Не любил Егор Иваныч поезда, уж больно звук от них сильный, дичь пугают.

Раньше речи об этом не заходило, но Наташа поняла, что дед уже все решил. Да и она сама – тоже.

Девушка закусила губу и посмотрела на Марию Николаевну, но вдруг увидела на ее лице то, что до этого никогда раньше не видела или не замечала. Грусть, когда понимаешь, что сильно привязался к человеку и совершенно не хочешь его от себя опускать, боль за ребенка, который вдруг снова окажется совсем один, стыд – а все ли смогла дать, всему научить, и печаль одиночества – вот и снова совсем одна…
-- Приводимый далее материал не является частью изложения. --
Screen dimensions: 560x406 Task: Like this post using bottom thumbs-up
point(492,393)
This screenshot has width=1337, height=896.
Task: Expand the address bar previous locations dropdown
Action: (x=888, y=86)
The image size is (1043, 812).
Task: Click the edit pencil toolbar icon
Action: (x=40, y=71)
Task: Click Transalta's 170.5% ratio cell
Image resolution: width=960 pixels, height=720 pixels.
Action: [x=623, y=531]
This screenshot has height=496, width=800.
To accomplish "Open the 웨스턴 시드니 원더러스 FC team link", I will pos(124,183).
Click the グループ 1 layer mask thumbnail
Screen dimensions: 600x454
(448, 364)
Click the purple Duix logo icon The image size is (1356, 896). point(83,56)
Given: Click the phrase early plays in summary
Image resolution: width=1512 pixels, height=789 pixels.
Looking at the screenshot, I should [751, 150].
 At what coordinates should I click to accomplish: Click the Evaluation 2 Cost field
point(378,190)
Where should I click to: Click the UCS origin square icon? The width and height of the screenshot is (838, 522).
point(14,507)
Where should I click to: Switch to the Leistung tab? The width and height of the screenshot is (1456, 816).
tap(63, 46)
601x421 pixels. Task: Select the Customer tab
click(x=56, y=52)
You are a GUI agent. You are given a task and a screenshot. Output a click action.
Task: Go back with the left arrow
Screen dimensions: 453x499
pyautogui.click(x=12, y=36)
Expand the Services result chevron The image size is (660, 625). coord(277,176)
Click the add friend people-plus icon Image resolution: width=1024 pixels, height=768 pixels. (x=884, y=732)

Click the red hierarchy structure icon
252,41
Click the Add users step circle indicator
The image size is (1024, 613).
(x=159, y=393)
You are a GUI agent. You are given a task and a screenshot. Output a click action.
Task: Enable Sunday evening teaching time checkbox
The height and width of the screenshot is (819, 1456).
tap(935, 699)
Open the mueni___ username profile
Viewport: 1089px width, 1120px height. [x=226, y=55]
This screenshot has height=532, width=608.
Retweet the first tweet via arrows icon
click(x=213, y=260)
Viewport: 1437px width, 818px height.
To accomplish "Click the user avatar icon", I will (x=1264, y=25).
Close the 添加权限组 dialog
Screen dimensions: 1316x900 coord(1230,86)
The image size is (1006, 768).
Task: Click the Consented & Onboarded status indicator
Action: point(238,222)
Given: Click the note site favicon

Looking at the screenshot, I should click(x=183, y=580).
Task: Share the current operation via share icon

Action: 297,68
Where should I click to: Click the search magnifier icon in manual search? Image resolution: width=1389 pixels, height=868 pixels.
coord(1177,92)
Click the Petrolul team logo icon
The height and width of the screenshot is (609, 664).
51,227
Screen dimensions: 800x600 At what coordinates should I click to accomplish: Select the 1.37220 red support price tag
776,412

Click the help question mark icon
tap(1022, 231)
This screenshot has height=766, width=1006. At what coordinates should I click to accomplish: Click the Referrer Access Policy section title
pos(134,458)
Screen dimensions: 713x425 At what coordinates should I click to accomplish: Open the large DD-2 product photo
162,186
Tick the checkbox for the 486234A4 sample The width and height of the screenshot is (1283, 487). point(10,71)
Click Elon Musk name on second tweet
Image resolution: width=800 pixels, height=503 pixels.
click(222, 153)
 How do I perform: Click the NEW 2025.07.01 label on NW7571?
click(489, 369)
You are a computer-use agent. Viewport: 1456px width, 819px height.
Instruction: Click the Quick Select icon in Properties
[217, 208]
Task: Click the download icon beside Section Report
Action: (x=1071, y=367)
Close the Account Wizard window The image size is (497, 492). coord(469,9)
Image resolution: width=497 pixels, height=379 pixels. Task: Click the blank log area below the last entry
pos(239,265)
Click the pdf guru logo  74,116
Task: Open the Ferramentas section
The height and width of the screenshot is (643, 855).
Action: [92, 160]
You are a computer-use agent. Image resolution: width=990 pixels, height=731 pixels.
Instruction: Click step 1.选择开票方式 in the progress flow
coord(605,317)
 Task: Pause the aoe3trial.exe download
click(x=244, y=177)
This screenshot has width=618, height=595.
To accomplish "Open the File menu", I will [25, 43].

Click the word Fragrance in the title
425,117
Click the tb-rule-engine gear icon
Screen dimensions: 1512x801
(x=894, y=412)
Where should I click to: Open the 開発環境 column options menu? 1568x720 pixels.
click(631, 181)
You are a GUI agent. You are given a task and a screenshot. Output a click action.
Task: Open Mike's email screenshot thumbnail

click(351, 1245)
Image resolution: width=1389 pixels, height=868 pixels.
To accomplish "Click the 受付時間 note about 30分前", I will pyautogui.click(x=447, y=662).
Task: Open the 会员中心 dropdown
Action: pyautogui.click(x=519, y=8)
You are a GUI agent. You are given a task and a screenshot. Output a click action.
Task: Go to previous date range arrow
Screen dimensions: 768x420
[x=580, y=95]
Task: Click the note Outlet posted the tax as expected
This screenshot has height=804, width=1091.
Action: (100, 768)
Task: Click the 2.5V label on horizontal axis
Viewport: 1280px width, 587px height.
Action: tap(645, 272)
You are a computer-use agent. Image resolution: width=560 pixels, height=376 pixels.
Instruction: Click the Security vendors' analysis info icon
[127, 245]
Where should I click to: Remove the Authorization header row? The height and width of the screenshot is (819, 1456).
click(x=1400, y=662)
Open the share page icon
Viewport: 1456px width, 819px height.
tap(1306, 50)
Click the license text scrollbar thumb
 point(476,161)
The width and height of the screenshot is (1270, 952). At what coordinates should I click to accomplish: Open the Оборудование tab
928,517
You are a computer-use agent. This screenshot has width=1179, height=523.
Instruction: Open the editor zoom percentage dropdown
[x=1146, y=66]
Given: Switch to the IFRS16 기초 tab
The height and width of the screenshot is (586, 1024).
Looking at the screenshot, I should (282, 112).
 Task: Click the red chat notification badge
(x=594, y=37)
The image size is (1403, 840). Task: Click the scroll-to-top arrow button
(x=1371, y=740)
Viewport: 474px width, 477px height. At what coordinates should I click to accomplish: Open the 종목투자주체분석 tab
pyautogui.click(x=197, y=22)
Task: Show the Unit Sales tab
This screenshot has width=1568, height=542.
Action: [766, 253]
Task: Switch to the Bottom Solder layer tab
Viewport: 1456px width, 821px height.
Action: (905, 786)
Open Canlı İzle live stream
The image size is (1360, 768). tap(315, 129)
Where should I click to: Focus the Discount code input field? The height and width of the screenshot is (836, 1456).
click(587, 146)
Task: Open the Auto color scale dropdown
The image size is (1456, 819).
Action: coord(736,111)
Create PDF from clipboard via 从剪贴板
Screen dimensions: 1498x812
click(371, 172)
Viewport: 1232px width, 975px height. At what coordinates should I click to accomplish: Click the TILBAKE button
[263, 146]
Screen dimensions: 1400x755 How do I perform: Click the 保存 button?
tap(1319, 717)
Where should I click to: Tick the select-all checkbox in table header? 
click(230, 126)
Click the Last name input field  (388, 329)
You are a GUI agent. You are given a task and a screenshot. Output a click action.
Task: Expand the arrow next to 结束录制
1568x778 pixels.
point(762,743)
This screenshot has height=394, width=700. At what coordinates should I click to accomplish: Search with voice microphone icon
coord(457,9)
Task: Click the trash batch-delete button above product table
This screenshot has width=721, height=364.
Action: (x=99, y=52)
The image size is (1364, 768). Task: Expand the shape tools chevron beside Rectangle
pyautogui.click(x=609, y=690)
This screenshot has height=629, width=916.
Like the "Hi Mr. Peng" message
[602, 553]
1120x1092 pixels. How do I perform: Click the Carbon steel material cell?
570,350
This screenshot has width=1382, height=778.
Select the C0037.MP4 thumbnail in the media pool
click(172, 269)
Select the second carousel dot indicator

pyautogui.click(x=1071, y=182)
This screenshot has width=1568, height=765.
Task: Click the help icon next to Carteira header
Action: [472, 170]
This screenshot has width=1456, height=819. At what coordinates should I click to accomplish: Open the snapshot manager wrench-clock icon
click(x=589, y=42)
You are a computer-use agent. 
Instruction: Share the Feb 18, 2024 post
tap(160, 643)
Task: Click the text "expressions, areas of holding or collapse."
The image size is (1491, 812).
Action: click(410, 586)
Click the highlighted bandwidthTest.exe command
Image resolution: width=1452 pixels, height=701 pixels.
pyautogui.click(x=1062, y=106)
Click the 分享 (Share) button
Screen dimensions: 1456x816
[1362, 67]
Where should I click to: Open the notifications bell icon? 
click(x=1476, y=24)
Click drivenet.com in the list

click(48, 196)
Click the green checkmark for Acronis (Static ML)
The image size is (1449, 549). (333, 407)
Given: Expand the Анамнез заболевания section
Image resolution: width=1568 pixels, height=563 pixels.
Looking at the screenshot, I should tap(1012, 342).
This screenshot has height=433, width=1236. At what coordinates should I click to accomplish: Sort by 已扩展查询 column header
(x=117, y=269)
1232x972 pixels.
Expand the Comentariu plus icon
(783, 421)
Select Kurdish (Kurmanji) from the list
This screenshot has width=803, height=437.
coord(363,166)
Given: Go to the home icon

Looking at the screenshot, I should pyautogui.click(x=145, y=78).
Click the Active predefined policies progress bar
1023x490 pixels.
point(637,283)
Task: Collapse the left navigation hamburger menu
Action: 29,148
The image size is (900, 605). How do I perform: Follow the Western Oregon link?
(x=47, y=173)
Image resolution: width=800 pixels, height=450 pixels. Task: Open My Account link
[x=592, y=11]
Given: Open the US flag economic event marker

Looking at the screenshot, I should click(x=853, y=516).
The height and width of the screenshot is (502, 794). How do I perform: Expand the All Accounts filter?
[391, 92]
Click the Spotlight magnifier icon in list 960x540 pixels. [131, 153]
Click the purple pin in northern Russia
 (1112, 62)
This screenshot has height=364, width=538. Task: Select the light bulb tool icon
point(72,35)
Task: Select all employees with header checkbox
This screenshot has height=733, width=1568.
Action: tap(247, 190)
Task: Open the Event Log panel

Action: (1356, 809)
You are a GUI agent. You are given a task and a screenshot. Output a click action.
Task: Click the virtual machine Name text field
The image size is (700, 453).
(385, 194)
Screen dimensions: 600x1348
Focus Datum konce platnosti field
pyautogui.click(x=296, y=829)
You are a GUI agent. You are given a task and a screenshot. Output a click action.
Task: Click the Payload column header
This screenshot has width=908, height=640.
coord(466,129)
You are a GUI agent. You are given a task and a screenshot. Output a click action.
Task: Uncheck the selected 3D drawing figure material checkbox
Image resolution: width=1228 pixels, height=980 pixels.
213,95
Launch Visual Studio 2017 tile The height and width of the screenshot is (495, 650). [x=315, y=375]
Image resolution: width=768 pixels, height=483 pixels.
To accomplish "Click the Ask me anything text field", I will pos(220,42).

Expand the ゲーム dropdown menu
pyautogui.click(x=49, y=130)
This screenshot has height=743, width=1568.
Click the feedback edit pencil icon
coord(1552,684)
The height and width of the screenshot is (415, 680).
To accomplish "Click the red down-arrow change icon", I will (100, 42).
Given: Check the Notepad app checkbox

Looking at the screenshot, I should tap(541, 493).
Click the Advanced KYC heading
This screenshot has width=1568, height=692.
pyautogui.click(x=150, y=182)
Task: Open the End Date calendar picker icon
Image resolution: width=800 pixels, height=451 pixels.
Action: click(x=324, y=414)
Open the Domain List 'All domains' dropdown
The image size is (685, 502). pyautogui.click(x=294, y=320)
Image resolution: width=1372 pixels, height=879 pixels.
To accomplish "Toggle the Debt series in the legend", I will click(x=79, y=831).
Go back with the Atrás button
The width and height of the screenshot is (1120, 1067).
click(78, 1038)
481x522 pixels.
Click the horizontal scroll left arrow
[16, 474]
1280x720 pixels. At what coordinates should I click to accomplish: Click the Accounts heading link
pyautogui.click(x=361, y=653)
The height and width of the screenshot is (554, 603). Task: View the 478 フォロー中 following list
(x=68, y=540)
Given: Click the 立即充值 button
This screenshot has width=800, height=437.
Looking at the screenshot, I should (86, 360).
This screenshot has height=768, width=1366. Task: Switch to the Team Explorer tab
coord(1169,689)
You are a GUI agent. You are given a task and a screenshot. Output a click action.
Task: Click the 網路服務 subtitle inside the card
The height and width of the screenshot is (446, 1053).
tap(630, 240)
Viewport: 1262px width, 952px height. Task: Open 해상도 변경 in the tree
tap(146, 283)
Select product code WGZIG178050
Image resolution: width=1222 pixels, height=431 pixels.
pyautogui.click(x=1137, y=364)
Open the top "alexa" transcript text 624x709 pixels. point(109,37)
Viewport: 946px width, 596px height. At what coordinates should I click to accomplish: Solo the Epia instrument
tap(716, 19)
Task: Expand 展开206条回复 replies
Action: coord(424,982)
Все эти эмоции разом отразились на лице пожилой женщины, и Наташа, всхлипнув, бросилась ей на грудь. Они прощались, как прощаются самые близкие друг другу люди, которые до этого толком ни о чем не поговорили, но уже поздно высказать все, что ранее умалчивалось, пожаловаться, пообсуждать, рассказать о своих мыслях, чувствах и переживаниях…

– Тетя Маруся… Тетя Маруся… – только могла вымолвить Наташа.

– Пора. – Прощание, оставшееся в памяти девочки на всю жизнь, было прервано как обычно резким, без эмоций словом охотника.

И вот Мария Николаевна уже провожала взглядом убегающую вслед за мужем приемную дочь. Не думала она, что настолько привяжется к этой еще недавно необщительной, обиженной на жизнь, не имеющей цели, маленькой запуганной девочке, и даже не могла представить, что та превратится в прекрасную охотницу, а теперь, может быть, и прекрасную спортсменку…

Поездка заняла больше времени, чем описывал дядя Егор. Мысли метались, Наташу укачивало, она всего несколько раз в жизни ездила на автобусе, и все переезды изменяли жизнь, не всегда в лучшую сторону. Девушка вспоминала, как она жила в детдоме совершенно одна, никому не нужная, насколько она была беззащитной перед другими детьми, сколько насмешек и шуток в свой адрес она вытерпела, как лес и Тобуроковы стали ей родными, как ей подарили первую винтовку и как она мечтала о прогулке с Васькой…

Со сложными, спутанными мыслями они прошли через проходную военной части. Часовой посмотрел документы и пропустил их внутрь, показав, где можно найти капитана Исинбаева.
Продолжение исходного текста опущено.